19th May 2025 08:32
(Alliance News) - Diageo PLC on Monday reported third-quarter sales growth and reaffirmed its full-year guidance, while unveiling the first phase of a new operating strategy focused on boosting cash generation and streamlining costs.
The London-based drinks maker, owner of Johnnie Walker whisky and Guinness stout, said reported net sales in the three months to March 31 rose 2.9% year-on-year to USD4.38 billion from USD4.25 billion.
On an organic basis, net sales grew 5.9%, with a 2.8% rise in volume and 3.1% improvement in price/mix.
Growth was strongest in Latin America and the Caribbean, where organic net sales jumped 29%, and in Africa, which rose 10%. North America posted a 6.2% organic increase, while Asia Pacific grew 1.6%. Europe, however, saw a slight organic decline of 0.4%.
Diageo said favourable shipment timing contributed around four percentage points to group organic growth, particularly in North America.

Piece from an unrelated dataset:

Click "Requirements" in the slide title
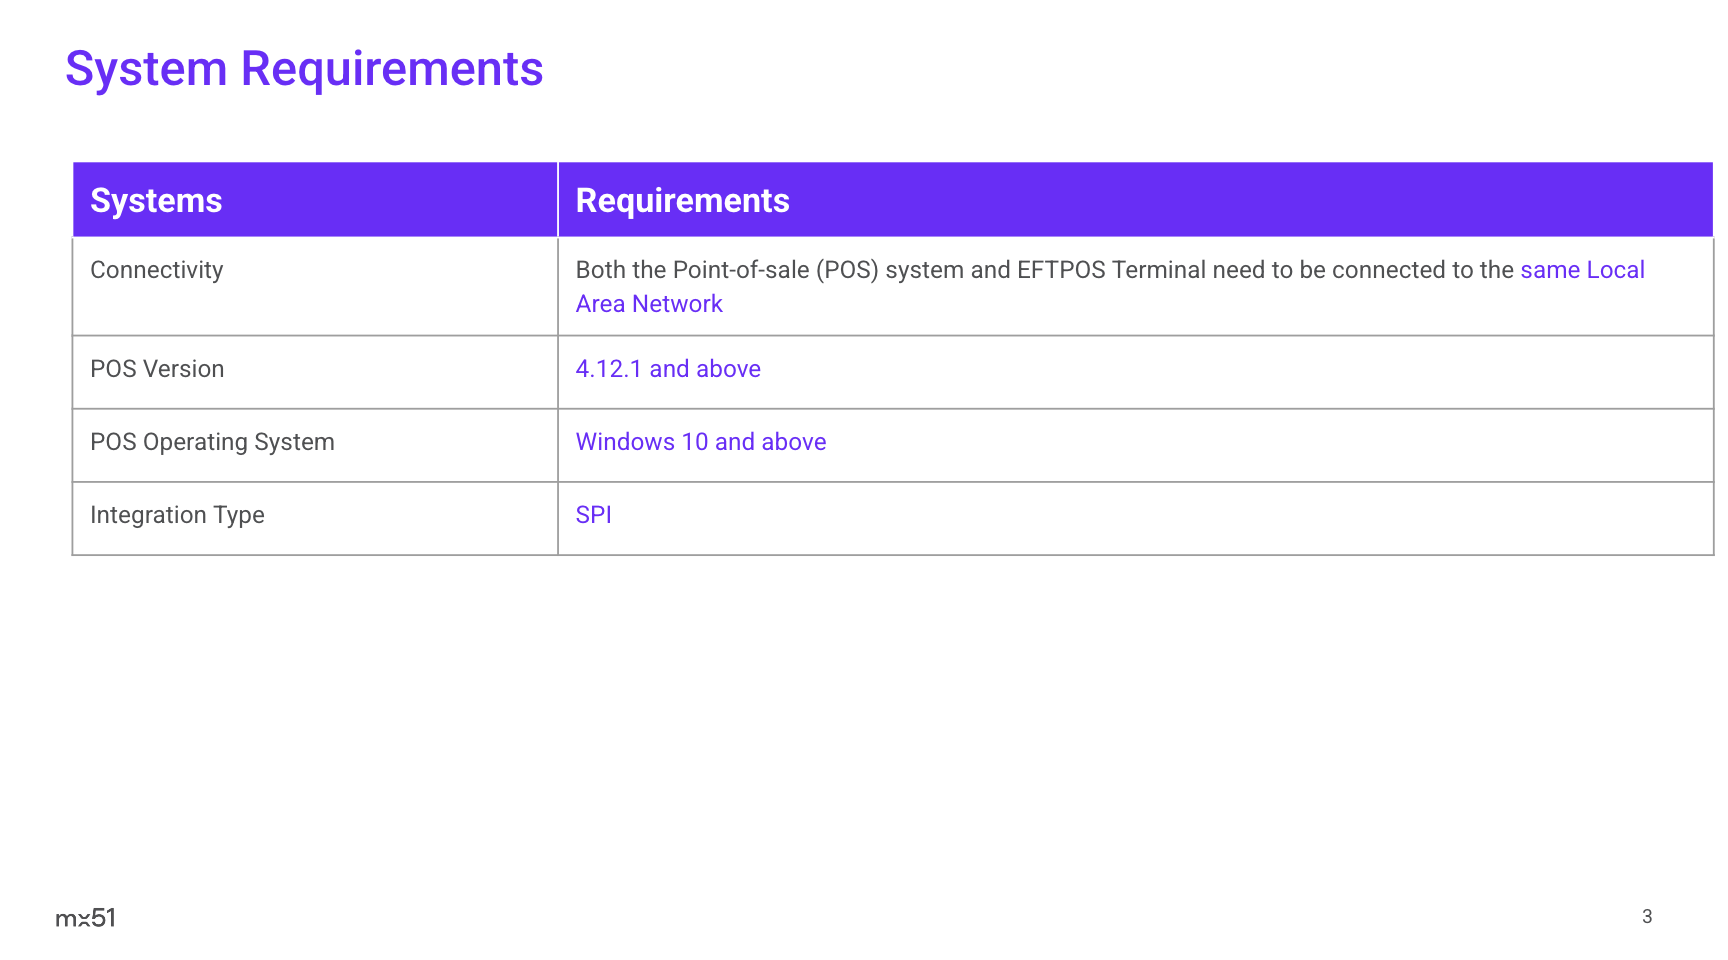This screenshot has height=960, width=1728. tap(391, 70)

This is expected to reverse in the fourth quarter.
For the nine months to March 31, reported net sales rose 0.4% year-on-year to USD15.28 billion, with organic growth of 2.4%.

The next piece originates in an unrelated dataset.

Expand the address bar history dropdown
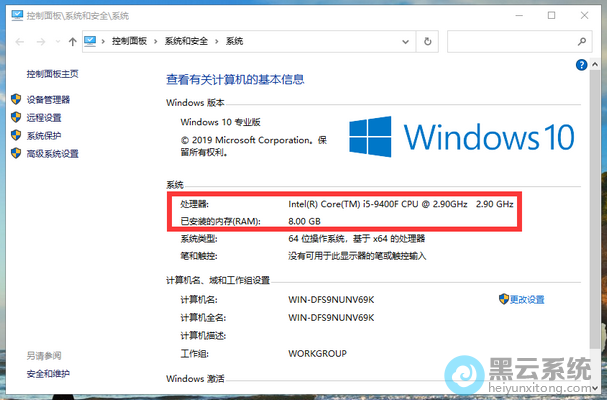Image resolution: width=607 pixels, height=400 pixels. [x=405, y=42]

Chief Executive Debra Crew said: "We delivered strong organic net sales growth and are on track to deliver on our guidance of sequential improvement in the second half of financial 2025.
"We continue to believe in the attractive long-term fundamentals of our industry and in our ability to outperform the market. We view the near-term industry pressure as largely macro-economic driven, with continued uncertainty impacting both the timing and pace of recovery."
The Don Julio tequila maker reiterated its guidance for financial 2025, maintaining expectations for mid-single-digit organic net sales growth, following a 0.6% decline in financial 2024, supported by an anticipated improvement in performance during the second half of the year.
The company also continues to forecast a slight decline in organic operating profit. In financial 2024, organic operating profit fell 4.8% to USD304 million. This outlook incorporates the expected impact of recently imposed US tariffs.
Diageo estimates the unmitigated effect of the 10% US tariff on UK and European spirits at around USD150 million annually but believes it can offset roughly half of that through existing measures. The company said its financial 2025 guidance includes these projected impacts, with further mitigation efforts ongoing.
On Monday, Diageo also unveiled the first phase of its 'Accelerate' programme – a strategy designed to enhance agility, efficiency, and financial performance.
The programme targets sustainable annual free cash flow of around USD3 billion from financial 2026, supported by a USD500 million cost savings initiative. Diageo expects this will enable both reinvestment and improved operating leverage. It aims to return to within its leverage range of 2.5x to 3.0x net debt to earnings before interest, tax, depreciation, and amortisation by financial 2028.
Looking ahead, Diageo continues to expect a sequential improvement in organic net sales growth in the second half of fiscal 2025 compared to the first. Full-year results will be published on August 5.
Shares in Diageo opened up 2.4% at 2,204.00 pence in London on Monday.